### Written exercise:
Rewrite each of the records below with every occurrence of "icon" changed to "symbol" and everything else kept the same. Omit the pictures from your answer.

### Entries shown:
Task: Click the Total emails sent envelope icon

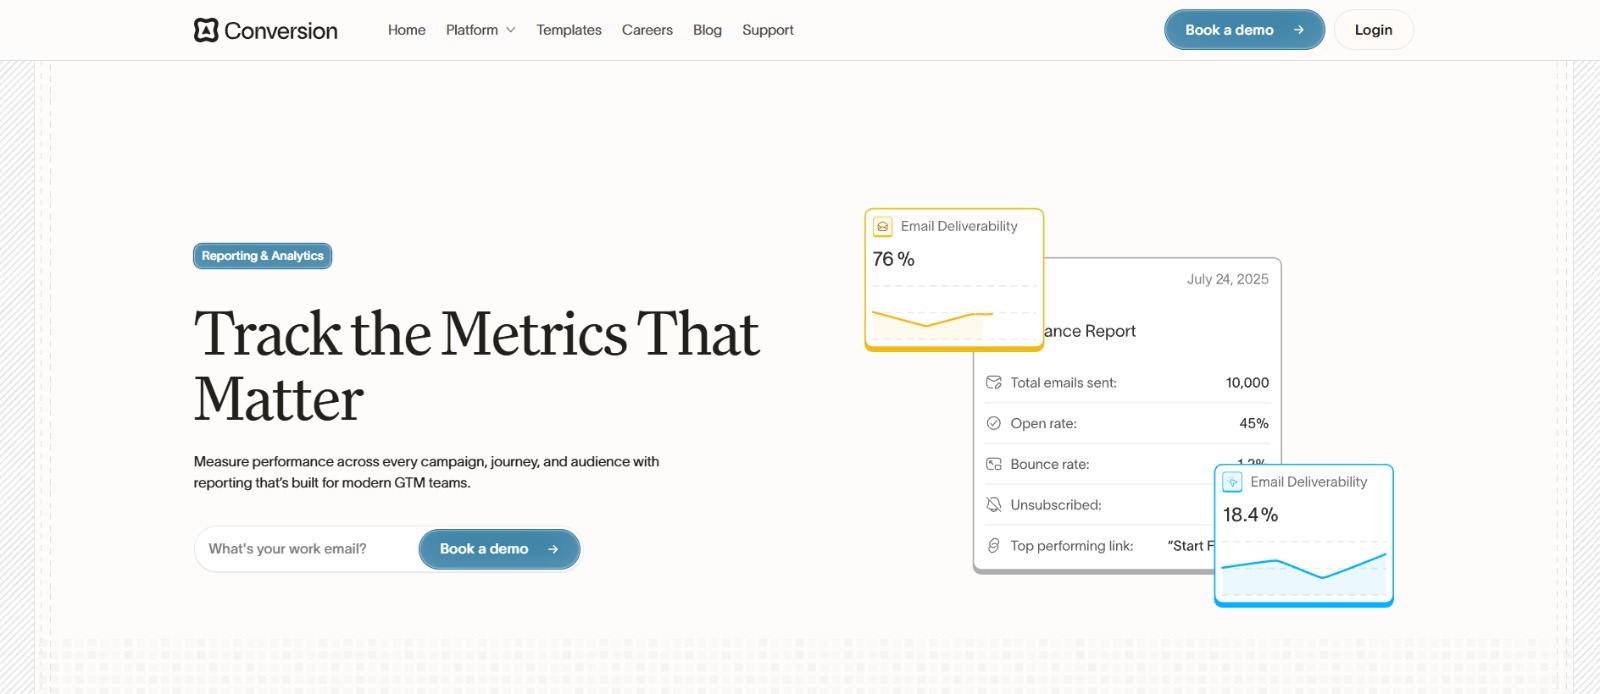Action: [x=994, y=382]
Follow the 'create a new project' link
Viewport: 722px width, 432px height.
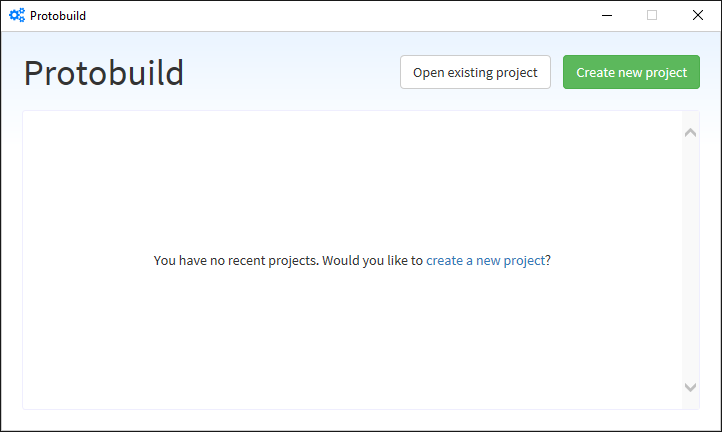(485, 261)
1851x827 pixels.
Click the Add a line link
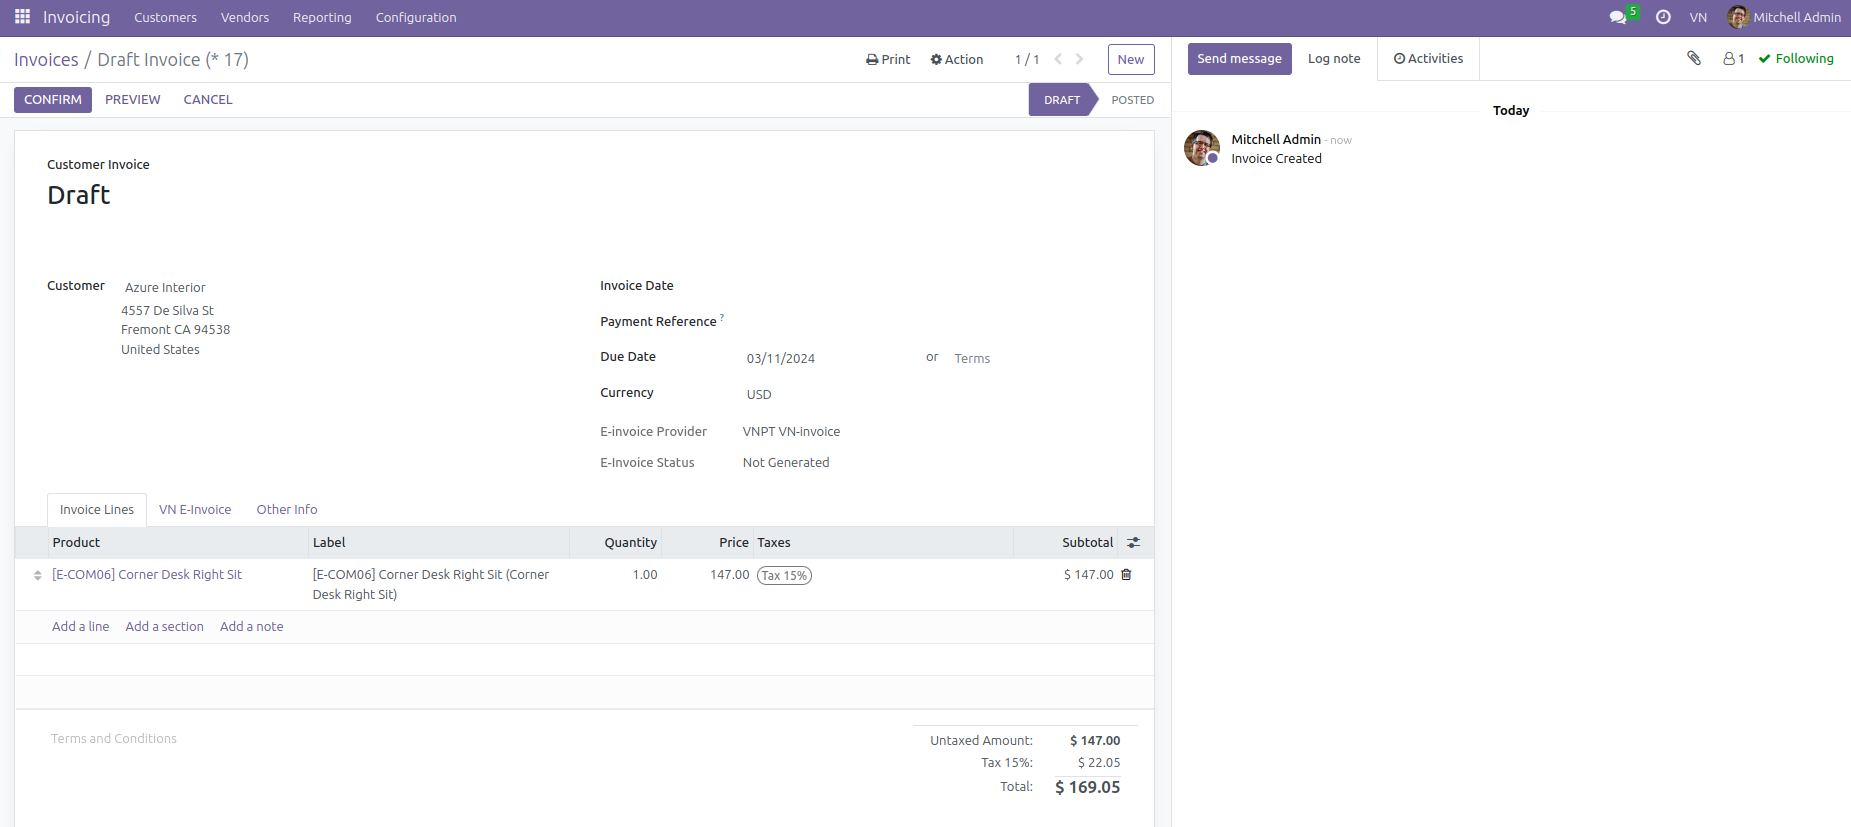(x=80, y=627)
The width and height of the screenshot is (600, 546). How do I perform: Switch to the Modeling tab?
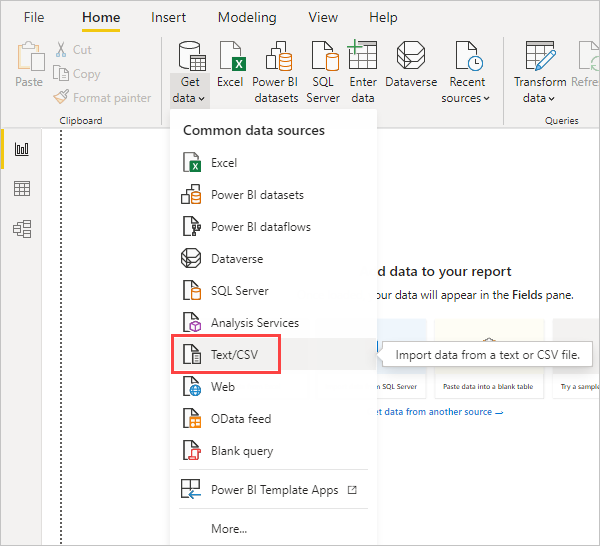(247, 18)
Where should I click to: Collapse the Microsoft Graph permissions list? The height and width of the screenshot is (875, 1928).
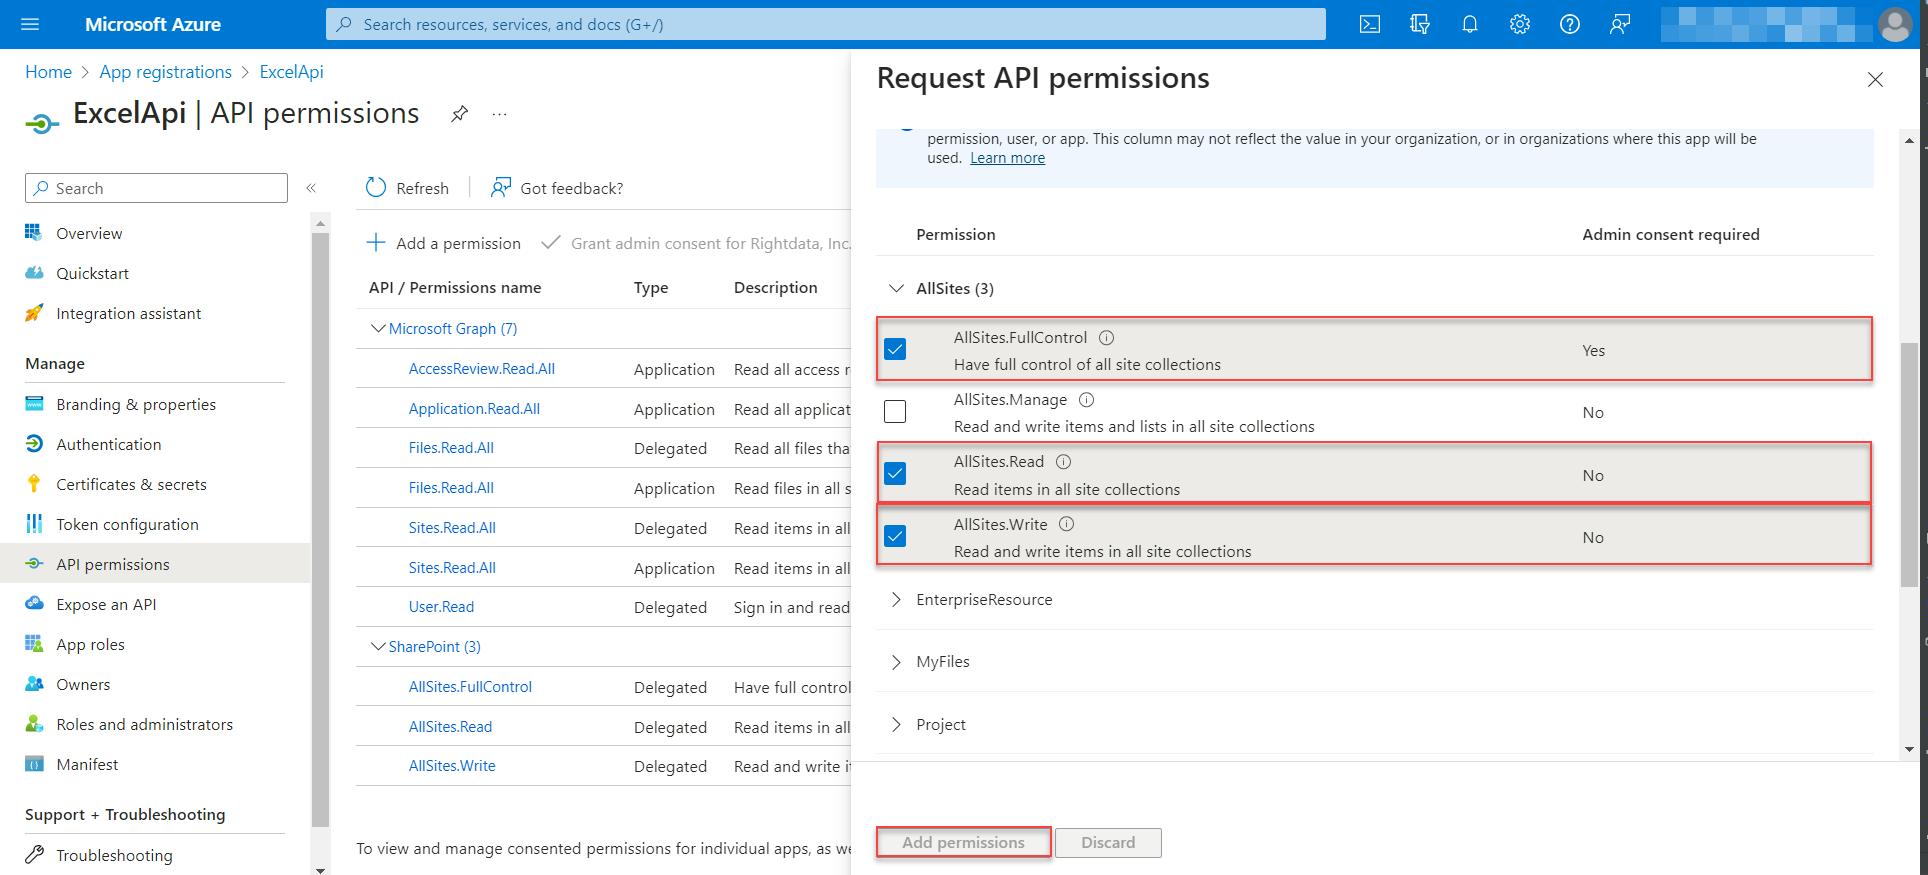(x=378, y=328)
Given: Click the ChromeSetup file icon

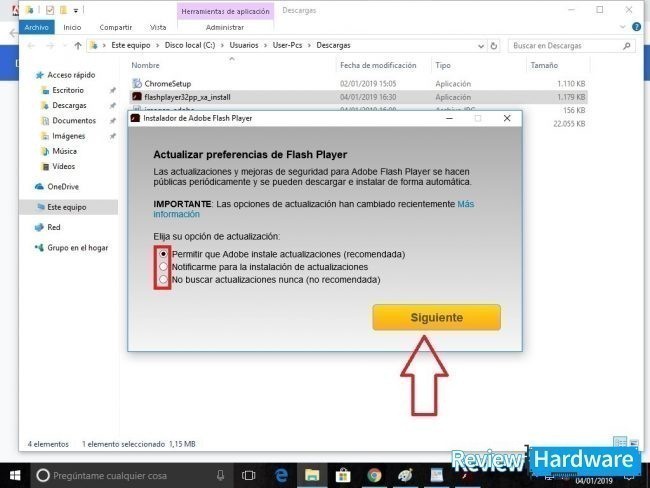Looking at the screenshot, I should [137, 84].
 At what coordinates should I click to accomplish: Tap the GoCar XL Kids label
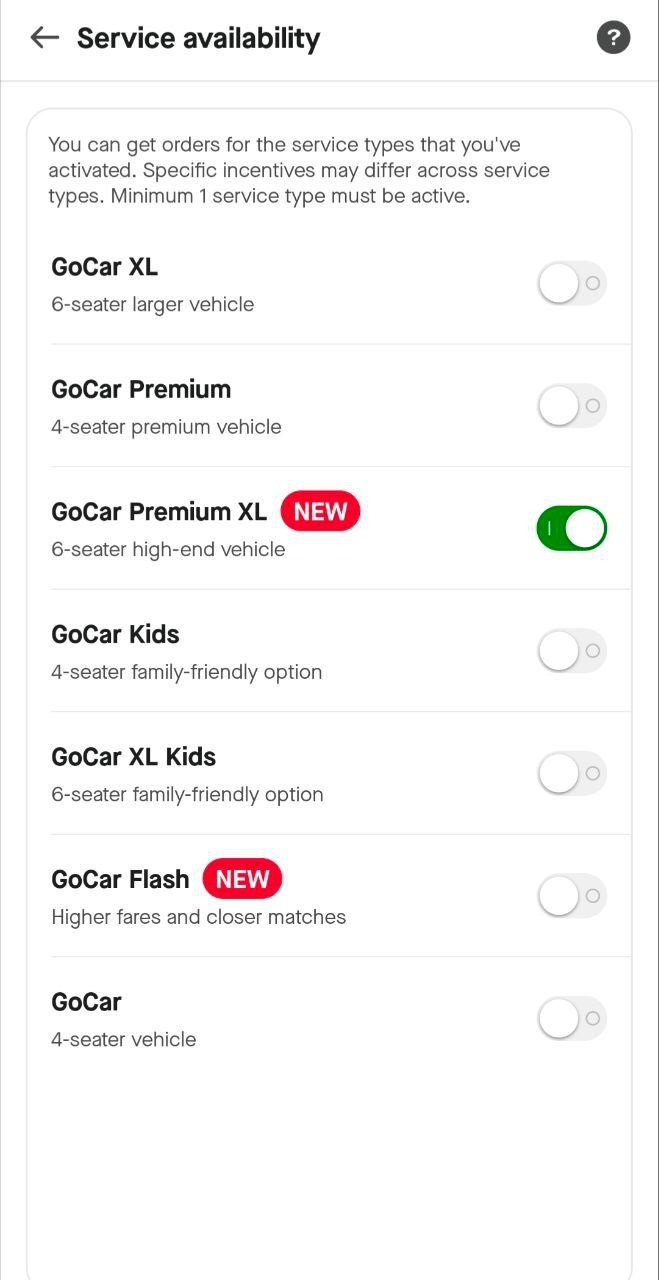click(x=133, y=757)
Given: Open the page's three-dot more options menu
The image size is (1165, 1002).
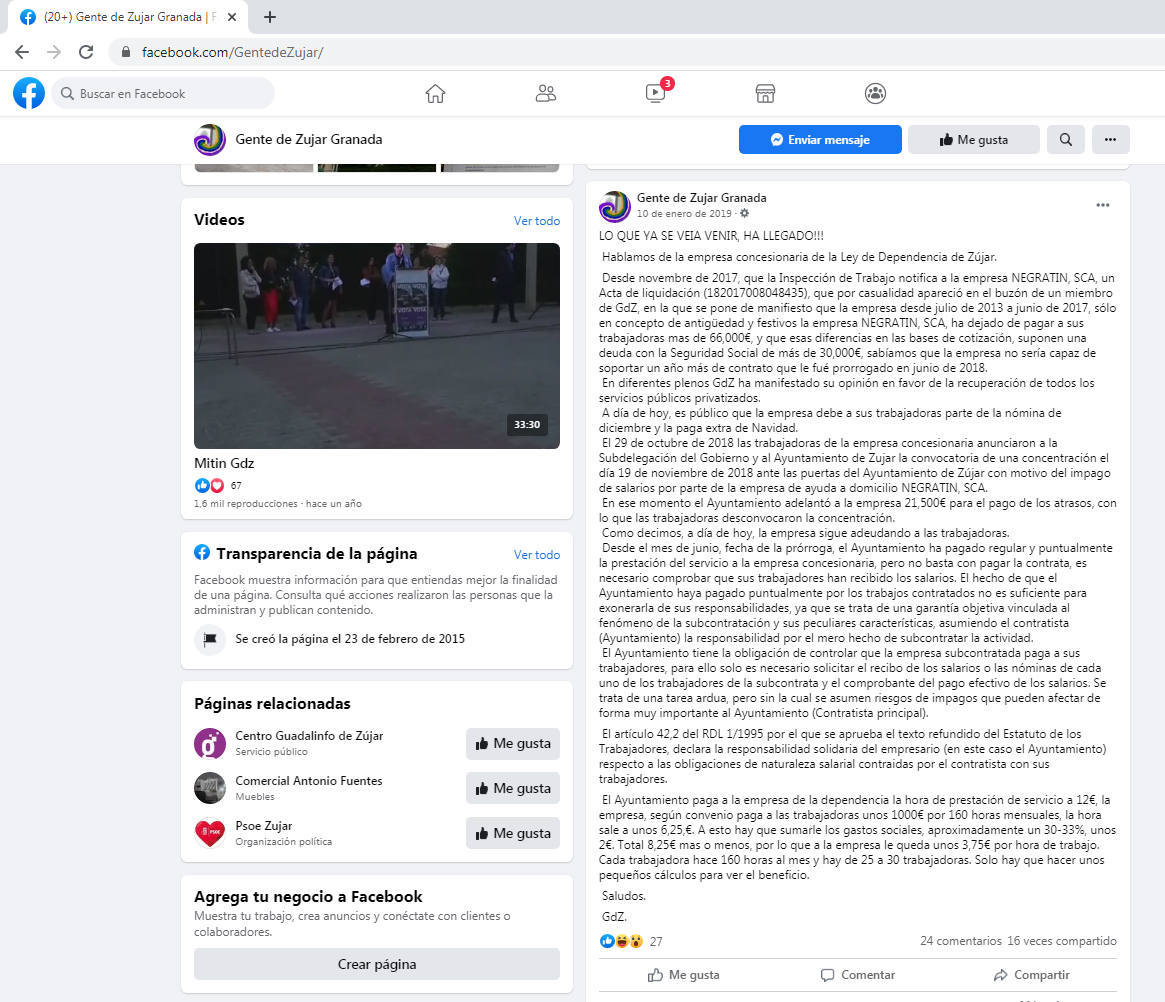Looking at the screenshot, I should click(1110, 140).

### Output for this task:
Task: Click the Total emails sent envelope symbol

Action: [x=994, y=382]
Follow the 'create a new project' link
Viewport: 722px width, 432px height.
(485, 261)
1851x827 pixels.
Click the Add a line link
(x=80, y=627)
The width and height of the screenshot is (600, 546). How do I perform: Switch to the Modeling tab?
(247, 18)
Where should I click to: Collapse the Microsoft Graph permissions list? The height and width of the screenshot is (875, 1928).
(x=378, y=328)
Given: Click the ChromeSetup file symbol

Looking at the screenshot, I should [137, 84].
 At what coordinates should I click to accomplish: Tap the GoCar XL Kids label
click(x=133, y=757)
Given: Open the page's three-dot more options menu
The image size is (1165, 1002).
Looking at the screenshot, I should click(1110, 140).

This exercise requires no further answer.